# Best books on universals?



## RamistThomist (Oct 24, 2015)

What are the best texts defending universals? I've read Moreland's work by the same title.


----------



## yeutter (Oct 24, 2015)

What has Nicholas Wolterstorff written on the subject?


----------



## timfost (Oct 24, 2015)

ReformedReidian said:


> What are the best texts defending universals? I've read Moreland's work by the same title.



Pardon my ignorance on the subject, but is this purely philosophical or does it apply to theology? If the latter, how so?

Thanks in advance!


----------



## RamistThomist (Oct 24, 2015)

yeutter said:


> What has Nicholas Wolterstorff written on the subject?



A book by the same title. It's fairly inexpensive. I haven't read it, though.


----------



## RamistThomist (Oct 24, 2015)

timfost said:


> ReformedReidian said:
> 
> 
> > What are the best texts defending universals? I've read Moreland's work by the same title.
> ...



It applies to theology:

1. Is truth real, or is it something we simply give a name to?
2. Is there a universal called "humanity" and if so did the Logos assume it?
3. When Gregory of Nyssa wrote _On Not Three Gods_ he employed concepts like "humanity" in order to prove his point. 

And here is a hard one which I am undecided on:

4. Is "deity" a universal?


----------



## Reformed Fox (Oct 24, 2015)

ReformedReidian, what is Moreland's method / angle in this work? I am curious.


----------



## Justified (Oct 24, 2015)

ReformedReidian said:


> timfost said:
> 
> 
> > ReformedReidian said:
> ...


If deity is a universal, then there is a god that stands behind God himself, which I think is ridiculous. I think that's actually one of the main problems with social trinitarian models which also deny the classical view of divine simplicity; when we say Jesus is God, do we mean that he is essentially such, or does he merely participate in a universal of divinity?


----------



## Justified (Oct 24, 2015)

Maybe not what you're looking for, but this looks interesting: http://www.amazon.com/Five-Texts-Mediaeval-Problem-Universals/dp/0872202496


----------



## RamistThomist (Oct 24, 2015)

Justified said:


> Maybe not what you're looking for, but this looks interesting: http://www.amazon.com/Five-Texts-Mediaeval-Problem-Universals/dp/0872202496



I am almost finished with it. The sections on Scotus and Occam were too long. They should have dropped Abelard and brought in Eriugena.


----------



## RamistThomist (Oct 24, 2015)

Justified said:


> ReformedReidian said:
> 
> 
> > timfost said:
> ...



That is my criticism of (4)


----------



## RamistThomist (Oct 24, 2015)

Reformed Fox said:


> ReformedReidian, what is Moreland's method / angle in this work? I am curious.



Moreland says reality is "cut at the joints," meaning reality lends itself to natural groupings. He defines a universal as something which can be instantiated in multiple places at the same time.

"Qualities are universals and not particulars and quality instances--like red are complex entities with at least three constituents in them--a universal, an individuator, and a tie of predication” (Moreland 192; page numbers are from the 1985 University of America edition).
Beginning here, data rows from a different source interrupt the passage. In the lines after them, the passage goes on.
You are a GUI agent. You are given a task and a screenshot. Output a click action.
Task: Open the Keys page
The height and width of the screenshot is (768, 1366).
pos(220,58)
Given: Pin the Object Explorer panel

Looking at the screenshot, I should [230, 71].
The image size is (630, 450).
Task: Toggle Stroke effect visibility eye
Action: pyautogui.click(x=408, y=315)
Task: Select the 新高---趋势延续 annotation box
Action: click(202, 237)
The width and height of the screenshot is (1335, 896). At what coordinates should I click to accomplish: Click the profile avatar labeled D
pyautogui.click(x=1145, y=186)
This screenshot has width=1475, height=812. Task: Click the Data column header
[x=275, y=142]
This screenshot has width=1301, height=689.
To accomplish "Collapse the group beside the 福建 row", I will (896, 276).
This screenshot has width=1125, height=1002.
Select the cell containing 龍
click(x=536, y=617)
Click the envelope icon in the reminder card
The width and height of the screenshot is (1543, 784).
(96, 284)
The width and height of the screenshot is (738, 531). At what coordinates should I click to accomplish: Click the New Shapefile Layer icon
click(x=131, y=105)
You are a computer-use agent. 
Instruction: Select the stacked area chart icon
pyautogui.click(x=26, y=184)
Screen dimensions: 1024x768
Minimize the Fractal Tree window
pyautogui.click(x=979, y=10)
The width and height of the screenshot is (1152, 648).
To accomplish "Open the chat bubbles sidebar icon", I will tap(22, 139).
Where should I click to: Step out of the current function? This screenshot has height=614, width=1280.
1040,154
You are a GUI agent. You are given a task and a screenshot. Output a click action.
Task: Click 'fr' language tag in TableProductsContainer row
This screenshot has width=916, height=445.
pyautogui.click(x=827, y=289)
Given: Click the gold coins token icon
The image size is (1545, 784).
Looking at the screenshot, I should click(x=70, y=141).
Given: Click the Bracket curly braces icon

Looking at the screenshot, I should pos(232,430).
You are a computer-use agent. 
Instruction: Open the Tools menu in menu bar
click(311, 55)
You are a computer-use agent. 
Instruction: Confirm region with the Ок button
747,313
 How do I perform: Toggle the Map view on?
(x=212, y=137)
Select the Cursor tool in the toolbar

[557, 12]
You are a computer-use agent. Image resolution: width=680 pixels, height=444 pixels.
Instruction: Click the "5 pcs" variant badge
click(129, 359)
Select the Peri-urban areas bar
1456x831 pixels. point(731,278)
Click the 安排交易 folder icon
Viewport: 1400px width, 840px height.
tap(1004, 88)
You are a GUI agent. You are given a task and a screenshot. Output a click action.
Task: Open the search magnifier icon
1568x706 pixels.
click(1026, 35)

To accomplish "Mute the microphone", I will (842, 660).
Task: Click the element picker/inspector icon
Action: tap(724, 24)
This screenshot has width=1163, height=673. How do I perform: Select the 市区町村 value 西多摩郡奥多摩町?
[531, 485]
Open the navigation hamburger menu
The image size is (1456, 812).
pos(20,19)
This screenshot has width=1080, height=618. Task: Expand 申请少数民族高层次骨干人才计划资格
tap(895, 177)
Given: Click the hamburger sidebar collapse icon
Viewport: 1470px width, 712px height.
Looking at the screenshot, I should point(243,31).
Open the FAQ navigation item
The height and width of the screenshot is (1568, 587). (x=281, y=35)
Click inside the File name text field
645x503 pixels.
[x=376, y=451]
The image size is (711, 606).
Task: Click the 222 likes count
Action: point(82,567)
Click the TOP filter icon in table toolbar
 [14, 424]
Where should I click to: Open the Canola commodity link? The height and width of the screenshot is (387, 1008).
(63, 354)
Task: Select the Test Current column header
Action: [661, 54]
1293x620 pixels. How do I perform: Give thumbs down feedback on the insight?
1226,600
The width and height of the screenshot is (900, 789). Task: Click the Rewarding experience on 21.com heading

Moreland then argues that the main rival to this ontology--trope nominalism--fails to give a coherent alternative.

A problem for the realist: how can Socrates’ redness and Plato’s redness be the same if they are in different locations, or if one is round and the other square. Realist response: we can hold that the “f-of-a” is a state of affairs. This is the having of a quality by a particular. It is a particular and a universal standing in a relation of exemplification. The universal is different from the having the universal.

A trope is an individuation of concrete particulars. These particulars are not themselves a transcendental universal. The tropist will challenge the realist along these lines: A problem for the realist: how can Socrates’ redness and Plato’s redness be the same if they are in different locations, or if one is round and the other square. Realist response: we can hold that the “f-of-a” is a state of affairs. This is the having of a quality by a particular. It is a particular and a universal standing in a relation of exemplification. The universal is different from the having the universal.

Problems for trope nominalism:
* how does it account for grounding numerical differences between two entities that share all their pure properties in common? What is it that grounds the “thisness” of Socrates and the “thatness” of Plato? If red₁ and red₂ are two exactly similar tropes, then how are they not the same thing?
** the trope view cannot account for individuation because its criterion of existence is independent existence. It makes the trope’s nature identical to a place. We have nothing then but bare particulars.
***trope nominalists use the argument of “exact similarity” to avoid the realist construction. By contrast, the realist argues that cases of exact similarity (ES) are grounded in universals (110).


----------



## Justified (Oct 24, 2015)

Jacob, my problem with realism (I'm a conceptualist) is that it doesn't seem compatible with divine simplicity. Most modern philosophers who give up divine simplicity I don't think understand many of the implications of rejecting it.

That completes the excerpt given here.